C’est une nouvelle affaire qui tombe sur les bras de la police de la ville, et plus particulièrement du commissaire Kariya, déjà empêtrée dans une autre, celle de pétards ayant explosé non loin du cortège du vice-président lorsque celui-ci visitait la ville.

Yamamura nous décrit le monde impitoyable de l’ikebana. La lutte de pouvoir qui le ronge du fait de son importance financière et politique. Elle le fait de manière très documentée, nous permettant ainsi de connaître un pan de la culture japonaise.
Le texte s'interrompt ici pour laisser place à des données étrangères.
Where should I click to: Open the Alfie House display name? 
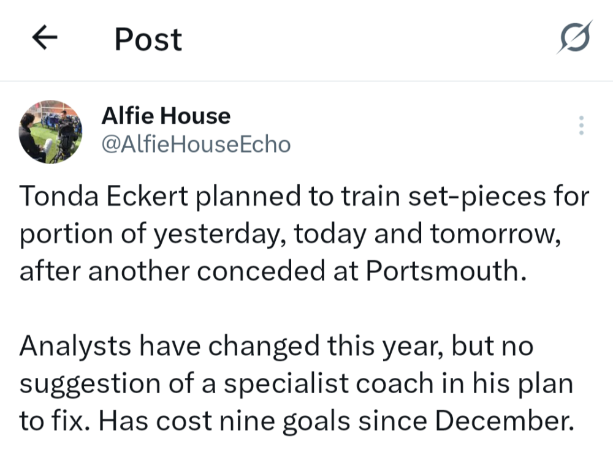tap(166, 116)
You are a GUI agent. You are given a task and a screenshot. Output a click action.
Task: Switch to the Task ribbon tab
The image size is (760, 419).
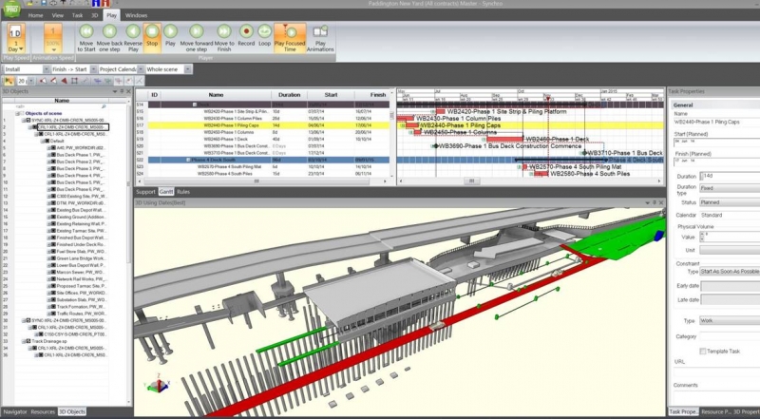(x=77, y=15)
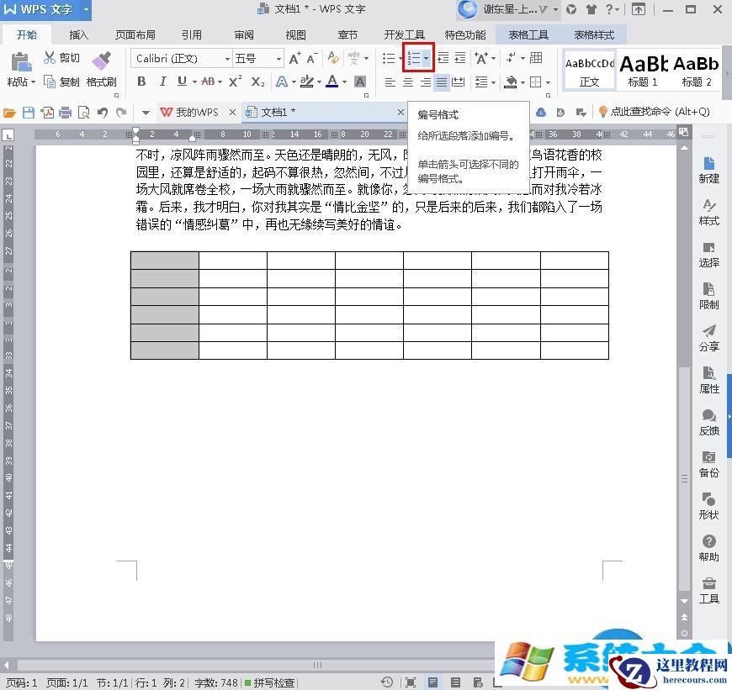The width and height of the screenshot is (732, 690).
Task: Click the Save icon on quick toolbar
Action: pos(29,112)
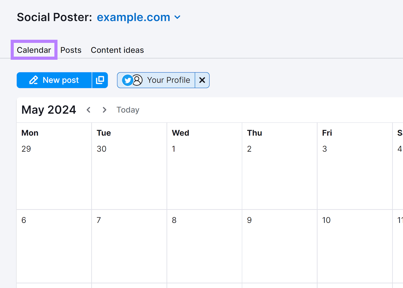This screenshot has width=403, height=288.
Task: Select the May 2024 header text
Action: tap(48, 110)
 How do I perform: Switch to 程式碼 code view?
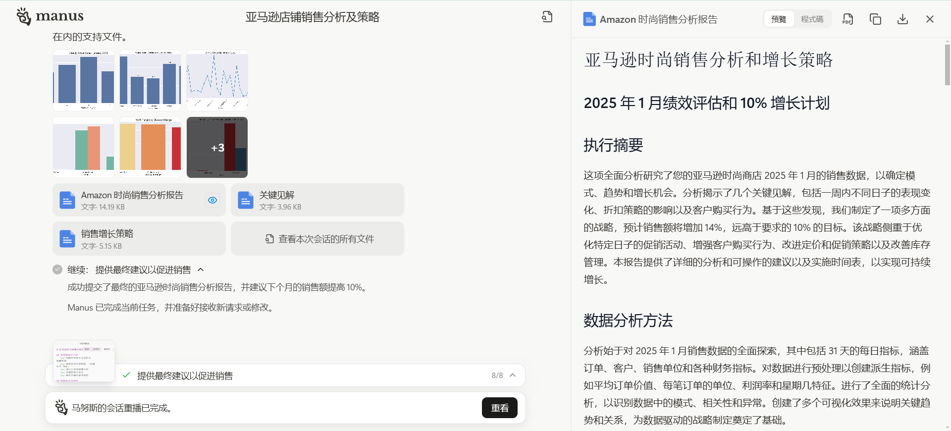(812, 19)
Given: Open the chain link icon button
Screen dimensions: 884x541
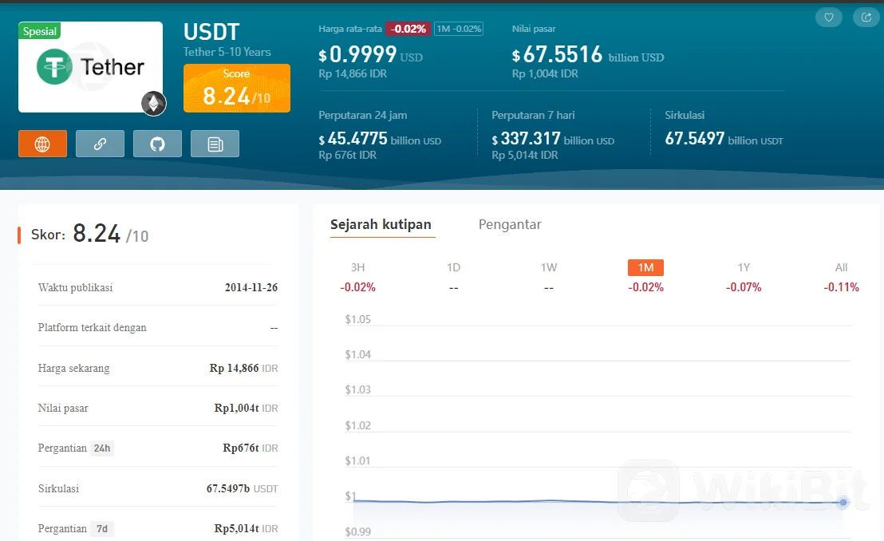Looking at the screenshot, I should tap(100, 144).
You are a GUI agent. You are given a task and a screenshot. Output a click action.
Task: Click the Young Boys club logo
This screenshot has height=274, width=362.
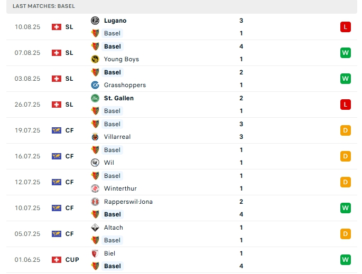pyautogui.click(x=95, y=59)
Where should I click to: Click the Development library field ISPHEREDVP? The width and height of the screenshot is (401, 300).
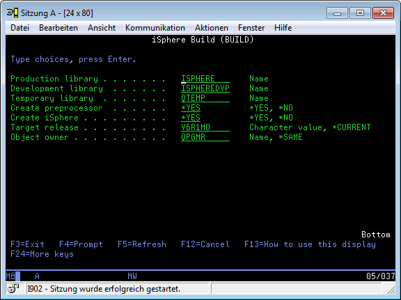pyautogui.click(x=205, y=88)
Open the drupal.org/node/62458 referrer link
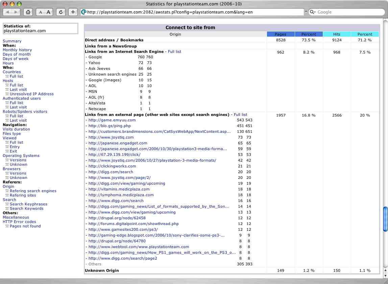 (x=117, y=218)
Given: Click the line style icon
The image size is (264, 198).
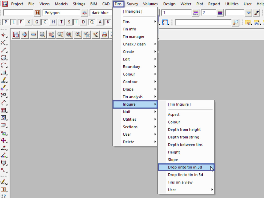Looking at the screenshot, I should click(220, 13).
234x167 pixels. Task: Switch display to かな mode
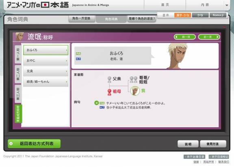[x=200, y=15]
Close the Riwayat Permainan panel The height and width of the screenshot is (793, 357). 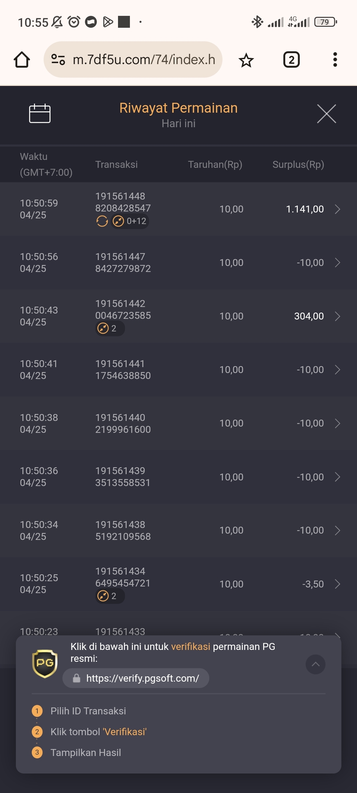pos(327,114)
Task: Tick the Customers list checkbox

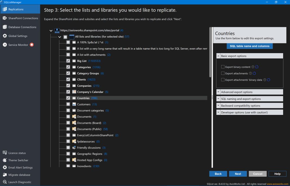Action: (x=68, y=104)
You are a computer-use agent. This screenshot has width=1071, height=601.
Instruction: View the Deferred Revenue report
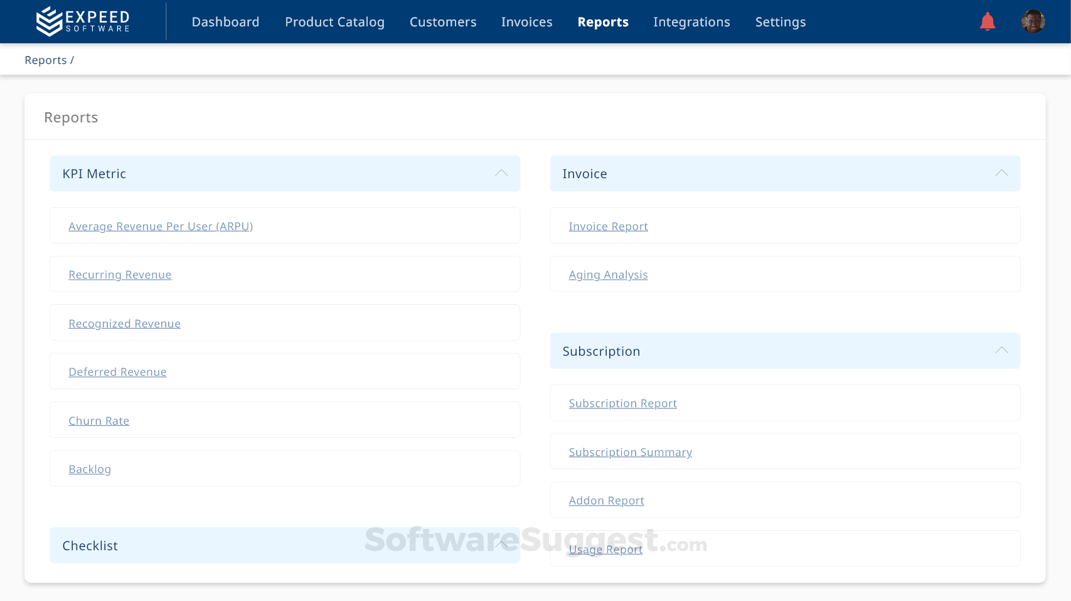pyautogui.click(x=117, y=371)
Elle imagine une intrigue et une énigme particulièrement élaborée. L’ikebana ne servant pas seulement de fond à l’histoire mais en imprégnant chaque événement, chaque rebondissement, chaque personnage. En dehors de ceux qui mènent l’enquête et découvrent cet univers.
Les personnages sont brossés rapidement, suffisamment décrits pour que nous les connaissions mais pas trop pour que cela ne nous sorte de l’histoire. Car c’est la résolution de l’énigme qui prime. Les deux personnages principaux gagnant en profondeur au fur et à mesure que leur motivation s’intensifie, que leur complicité s’affirme et leur envie de prendre des risques également. Ils mènent l’enquête selon leur bon vouloir, empêcher la fille du vice-président des Etats-Unis de faire ce qu’elle veut n’étant pas facile pour la police et les autorités nippones, un incident diplomatique étant si vite arrivé.
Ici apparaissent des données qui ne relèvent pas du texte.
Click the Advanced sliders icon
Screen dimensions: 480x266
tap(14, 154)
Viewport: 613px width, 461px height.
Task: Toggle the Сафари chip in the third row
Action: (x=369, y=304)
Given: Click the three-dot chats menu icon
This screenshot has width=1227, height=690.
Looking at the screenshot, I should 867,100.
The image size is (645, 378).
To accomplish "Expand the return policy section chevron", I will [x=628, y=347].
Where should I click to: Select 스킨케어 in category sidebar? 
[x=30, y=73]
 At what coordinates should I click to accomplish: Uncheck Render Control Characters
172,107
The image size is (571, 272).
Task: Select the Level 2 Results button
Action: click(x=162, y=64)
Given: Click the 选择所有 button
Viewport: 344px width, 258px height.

Même s’il y a meurtre, le ton reste léger pour ce qui concerne Catherine et Ichiro qui ressentent là avant tout un défi intellectuel même si, à partir d’un moment, le danger est prégnant.
Le commissaire Kariya ne voit d’ailleurs pas d’un mauvais œil l’aide extérieur qu’apporte le duo, toute idée étant bonne à prendre pour une police un peu débordée par une mise en scène particulièrement élaborée.
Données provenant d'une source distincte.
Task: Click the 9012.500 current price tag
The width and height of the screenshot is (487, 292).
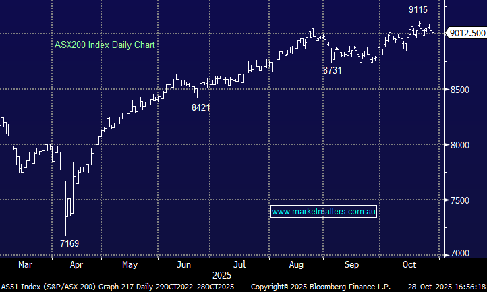Action: pos(467,33)
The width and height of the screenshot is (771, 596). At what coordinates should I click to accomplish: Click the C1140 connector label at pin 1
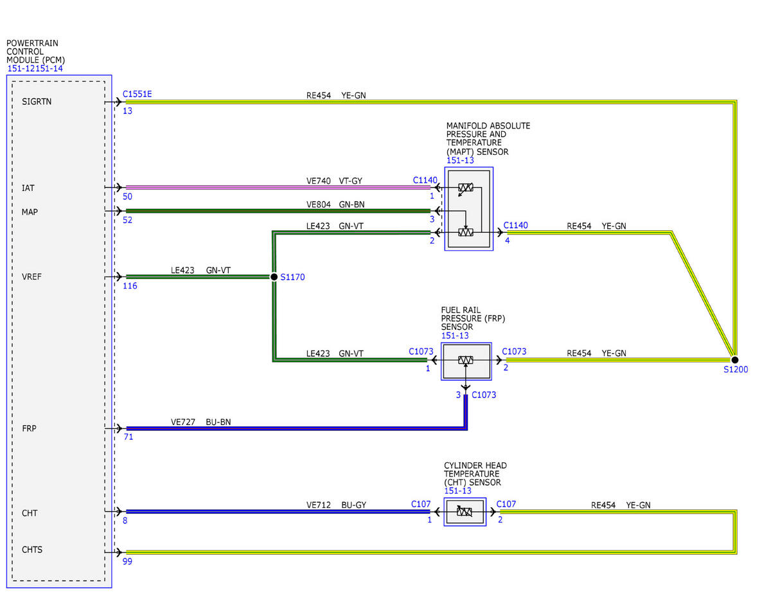pyautogui.click(x=425, y=181)
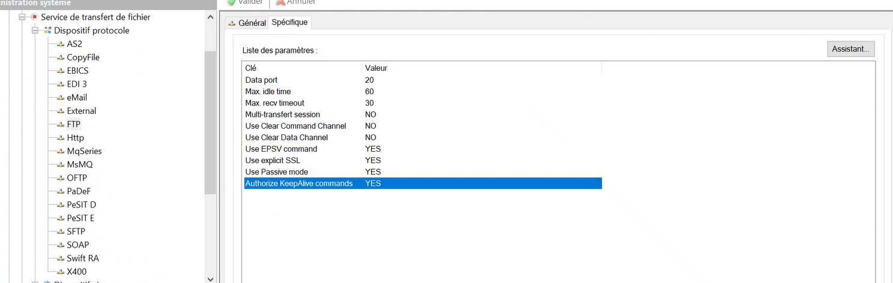Open the Assistant... dialog

coord(850,49)
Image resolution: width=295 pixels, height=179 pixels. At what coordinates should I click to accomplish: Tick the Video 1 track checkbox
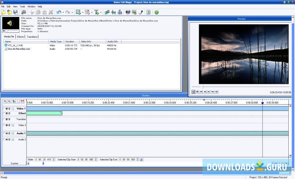pyautogui.click(x=4, y=109)
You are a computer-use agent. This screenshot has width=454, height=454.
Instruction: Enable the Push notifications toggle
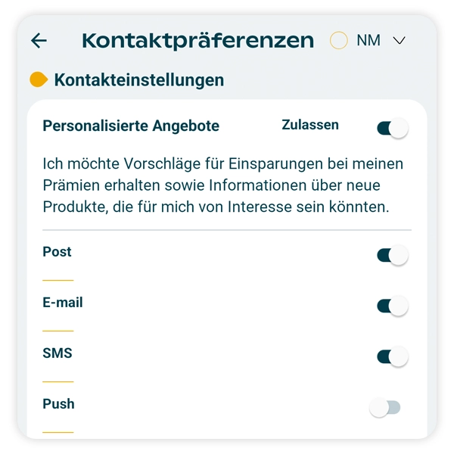click(384, 409)
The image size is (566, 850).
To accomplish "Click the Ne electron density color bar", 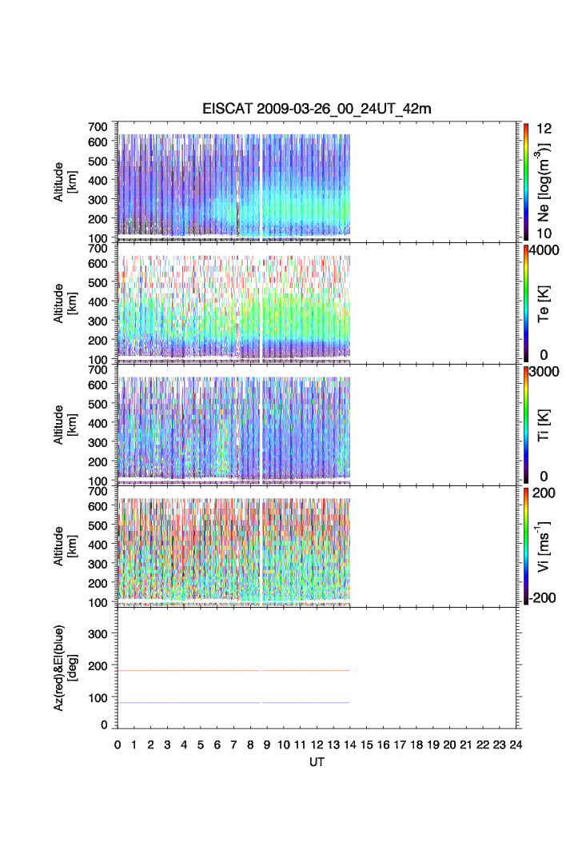I will [x=526, y=181].
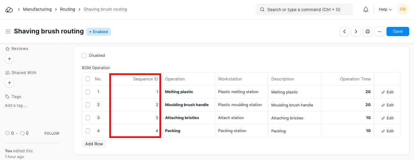Open the PR user avatar menu

(403, 10)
On prend plaisir à lire cette intrigue bien construite et au ton agréable. La prise de recul due à l’implication d’une étrangère permet de mieux comprendre ce qui se passe et de ne pas avoir l’impression d’être seul face à une tradition qui nous échappe.
Le roman suivant de Misa Yamamura est également traduit en français, il s’agit de La Ronde noire à l’intrigue une nouvelle fois très élaborée.